*Given problem*. Update the records below by changing "computer-use agent" to "desktop assistant" wherever it appears, keeping everything else the same.

*Excerpted records*.

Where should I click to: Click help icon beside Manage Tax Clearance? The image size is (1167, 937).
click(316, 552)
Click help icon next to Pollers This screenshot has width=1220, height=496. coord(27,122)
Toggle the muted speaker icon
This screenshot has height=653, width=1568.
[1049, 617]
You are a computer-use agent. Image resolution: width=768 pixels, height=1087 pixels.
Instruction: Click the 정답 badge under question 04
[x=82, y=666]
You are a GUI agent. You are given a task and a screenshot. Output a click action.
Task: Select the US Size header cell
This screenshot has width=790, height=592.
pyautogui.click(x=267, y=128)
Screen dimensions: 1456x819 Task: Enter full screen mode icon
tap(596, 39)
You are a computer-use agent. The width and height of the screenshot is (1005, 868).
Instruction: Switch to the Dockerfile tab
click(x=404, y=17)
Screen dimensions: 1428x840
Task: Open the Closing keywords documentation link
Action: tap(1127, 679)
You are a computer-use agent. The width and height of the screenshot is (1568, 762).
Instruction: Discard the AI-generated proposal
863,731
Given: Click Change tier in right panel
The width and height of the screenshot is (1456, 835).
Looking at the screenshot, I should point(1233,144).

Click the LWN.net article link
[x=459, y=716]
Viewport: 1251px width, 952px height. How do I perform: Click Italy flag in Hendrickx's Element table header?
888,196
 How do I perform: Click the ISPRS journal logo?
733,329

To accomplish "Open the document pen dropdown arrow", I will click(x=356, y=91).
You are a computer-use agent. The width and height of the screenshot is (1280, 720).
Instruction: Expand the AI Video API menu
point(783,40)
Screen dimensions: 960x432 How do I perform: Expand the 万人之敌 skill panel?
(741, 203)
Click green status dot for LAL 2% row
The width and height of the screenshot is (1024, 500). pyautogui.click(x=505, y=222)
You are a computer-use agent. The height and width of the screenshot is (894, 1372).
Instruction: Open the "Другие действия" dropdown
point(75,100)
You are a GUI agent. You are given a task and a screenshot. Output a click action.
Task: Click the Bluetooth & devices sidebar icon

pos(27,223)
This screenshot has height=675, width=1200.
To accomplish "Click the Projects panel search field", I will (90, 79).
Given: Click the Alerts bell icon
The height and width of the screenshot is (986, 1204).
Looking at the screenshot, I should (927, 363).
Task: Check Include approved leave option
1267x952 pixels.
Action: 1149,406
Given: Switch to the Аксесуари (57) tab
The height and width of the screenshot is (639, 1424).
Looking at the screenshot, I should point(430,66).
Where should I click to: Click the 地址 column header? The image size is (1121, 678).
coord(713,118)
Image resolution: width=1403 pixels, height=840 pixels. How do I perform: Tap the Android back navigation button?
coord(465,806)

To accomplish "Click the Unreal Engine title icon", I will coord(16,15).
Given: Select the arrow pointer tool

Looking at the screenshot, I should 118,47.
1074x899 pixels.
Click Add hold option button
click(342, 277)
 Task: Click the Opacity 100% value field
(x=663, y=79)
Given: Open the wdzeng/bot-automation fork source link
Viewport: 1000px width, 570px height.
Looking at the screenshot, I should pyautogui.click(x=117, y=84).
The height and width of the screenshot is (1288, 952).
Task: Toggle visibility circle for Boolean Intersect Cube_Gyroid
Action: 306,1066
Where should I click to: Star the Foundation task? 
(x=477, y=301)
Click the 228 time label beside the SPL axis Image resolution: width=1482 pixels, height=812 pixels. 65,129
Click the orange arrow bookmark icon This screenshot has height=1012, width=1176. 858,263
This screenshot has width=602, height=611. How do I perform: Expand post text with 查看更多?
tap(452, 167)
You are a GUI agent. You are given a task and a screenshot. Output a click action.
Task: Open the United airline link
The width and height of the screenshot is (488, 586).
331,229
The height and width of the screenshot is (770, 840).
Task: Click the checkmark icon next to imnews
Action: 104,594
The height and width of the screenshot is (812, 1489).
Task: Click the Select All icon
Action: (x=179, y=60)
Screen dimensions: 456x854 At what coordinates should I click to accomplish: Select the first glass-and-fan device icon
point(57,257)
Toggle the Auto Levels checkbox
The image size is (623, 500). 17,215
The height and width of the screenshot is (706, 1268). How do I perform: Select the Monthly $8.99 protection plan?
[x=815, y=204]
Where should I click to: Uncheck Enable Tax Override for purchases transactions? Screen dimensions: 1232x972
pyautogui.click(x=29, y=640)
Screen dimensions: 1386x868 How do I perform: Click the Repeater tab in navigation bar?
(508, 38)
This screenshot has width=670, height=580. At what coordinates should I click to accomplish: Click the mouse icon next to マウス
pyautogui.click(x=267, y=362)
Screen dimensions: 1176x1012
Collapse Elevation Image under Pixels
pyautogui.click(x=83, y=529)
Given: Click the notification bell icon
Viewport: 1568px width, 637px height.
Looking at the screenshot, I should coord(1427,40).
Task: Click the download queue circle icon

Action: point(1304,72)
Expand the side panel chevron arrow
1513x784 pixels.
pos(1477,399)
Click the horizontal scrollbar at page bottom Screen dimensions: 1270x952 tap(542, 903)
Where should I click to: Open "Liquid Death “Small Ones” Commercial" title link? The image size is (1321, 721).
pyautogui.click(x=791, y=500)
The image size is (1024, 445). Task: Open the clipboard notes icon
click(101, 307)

*Result for this exercise*.
Where should I click to: Click help icon beside Manage Tax Clearance? The image size is (1167, 937).
click(316, 552)
Click help icon next to Pollers This screenshot has width=1220, height=496. coord(27,122)
Toggle the muted speaker icon
This screenshot has height=653, width=1568.
[1049, 617]
You are a desktop assistant. Image resolution: width=768 pixels, height=1087 pixels.
Instruction: Click the 정답 badge under question 04
[x=82, y=666]
You are a GUI agent. You are given a task and a screenshot. Output a click action.
Task: Select the US Size header cell
This screenshot has width=790, height=592.
pyautogui.click(x=267, y=128)
Screen dimensions: 1456x819 Task: Enter full screen mode icon
tap(596, 39)
You are a desktop assistant. The width and height of the screenshot is (1005, 868).
Instruction: Switch to the Dockerfile tab
click(x=404, y=17)
Screen dimensions: 1428x840
Task: Open the Closing keywords documentation link
Action: tap(1127, 679)
You are a desktop assistant. The width and height of the screenshot is (1568, 762).
Instruction: Discard the AI-generated proposal
863,731
Given: Click Change tier in right panel
The width and height of the screenshot is (1456, 835).
Looking at the screenshot, I should point(1233,144).

Click the LWN.net article link
[x=459, y=716]
Viewport: 1251px width, 952px height. How do I perform: Click Italy flag in Hendrickx's Element table header?
888,196
 How do I perform: Click the ISPRS journal logo?
733,329

To accomplish "Open the document pen dropdown arrow", I will click(x=356, y=91).
You are a desktop assistant. The width and height of the screenshot is (1280, 720).
Instruction: Expand the AI Video API menu
point(783,40)
Screen dimensions: 960x432 How do I perform: Expand the 万人之敌 skill panel?
(741, 203)
Click green status dot for LAL 2% row
The width and height of the screenshot is (1024, 500). pyautogui.click(x=505, y=222)
You are a desktop assistant. The height and width of the screenshot is (894, 1372).
Instruction: Open the "Другие действия" dropdown
point(75,100)
You are a GUI agent. You are given a task and a screenshot. Output a click action.
Task: Click the Bluetooth & devices sidebar icon

pos(27,223)
This screenshot has height=675, width=1200.
To accomplish "Click the Projects panel search field", I will (90, 79).
Given: Click the Alerts bell icon
The height and width of the screenshot is (986, 1204).
Looking at the screenshot, I should (927, 363).
Task: Check Include approved leave option
1267x952 pixels.
Action: 1149,406
Given: Switch to the Аксесуари (57) tab
The height and width of the screenshot is (639, 1424).
Looking at the screenshot, I should point(430,66).
Where should I click to: Click the 地址 column header? The image size is (1121, 678).
coord(713,118)
Image resolution: width=1403 pixels, height=840 pixels. How do I perform: Tap the Android back navigation button?
coord(465,806)

To accomplish "Click the Unreal Engine title icon", I will coord(16,15).
Given: Select the arrow pointer tool

Looking at the screenshot, I should 118,47.
1074x899 pixels.
Click Add hold option button
click(342, 277)
 Task: Click the Opacity 100% value field
(x=663, y=79)
Given: Open the wdzeng/bot-automation fork source link
Viewport: 1000px width, 570px height.
Looking at the screenshot, I should pyautogui.click(x=117, y=84).
The height and width of the screenshot is (1288, 952).
Task: Toggle visibility circle for Boolean Intersect Cube_Gyroid
Action: 306,1066
Where should I click to: Star the Foundation task? 
(x=477, y=301)
Click the 228 time label beside the SPL axis Image resolution: width=1482 pixels, height=812 pixels. 65,129
Click the orange arrow bookmark icon This screenshot has height=1012, width=1176. 858,263
This screenshot has width=602, height=611. How do I perform: Expand post text with 查看更多?
tap(452, 167)
You are a GUI agent. You are given a task and a screenshot. Output a click action.
Task: Open the United airline link
The width and height of the screenshot is (488, 586).
331,229
The height and width of the screenshot is (770, 840).
Task: Click the checkmark icon next to imnews
Action: 104,594
The height and width of the screenshot is (812, 1489).
Task: Click the Select All icon
Action: (x=179, y=60)
Screen dimensions: 456x854 At what coordinates should I click to accomplish: Select the first glass-and-fan device icon
point(57,257)
Toggle the Auto Levels checkbox
The image size is (623, 500). 17,215
The height and width of the screenshot is (706, 1268). How do I perform: Select the Monthly $8.99 protection plan?
[x=815, y=204]
Where should I click to: Uncheck Enable Tax Override for purchases transactions? Screen dimensions: 1232x972
pyautogui.click(x=29, y=640)
Screen dimensions: 1386x868 How do I perform: Click the Repeater tab in navigation bar?
(508, 38)
This screenshot has width=670, height=580. At what coordinates should I click to accomplish: Click the mouse icon next to マウス
pyautogui.click(x=267, y=362)
Screen dimensions: 1176x1012
Collapse Elevation Image under Pixels
pyautogui.click(x=83, y=529)
Given: Click the notification bell icon
Viewport: 1568px width, 637px height.
Looking at the screenshot, I should coord(1427,40).
Task: Click the download queue circle icon

Action: point(1304,72)
Expand the side panel chevron arrow
1513x784 pixels.
pos(1477,399)
Click the horizontal scrollbar at page bottom Screen dimensions: 1270x952 tap(542, 903)
Where should I click to: Open "Liquid Death “Small Ones” Commercial" title link? The image size is (1321, 721).
pyautogui.click(x=791, y=500)
The image size is (1024, 445). Task: Open the clipboard notes icon
click(101, 307)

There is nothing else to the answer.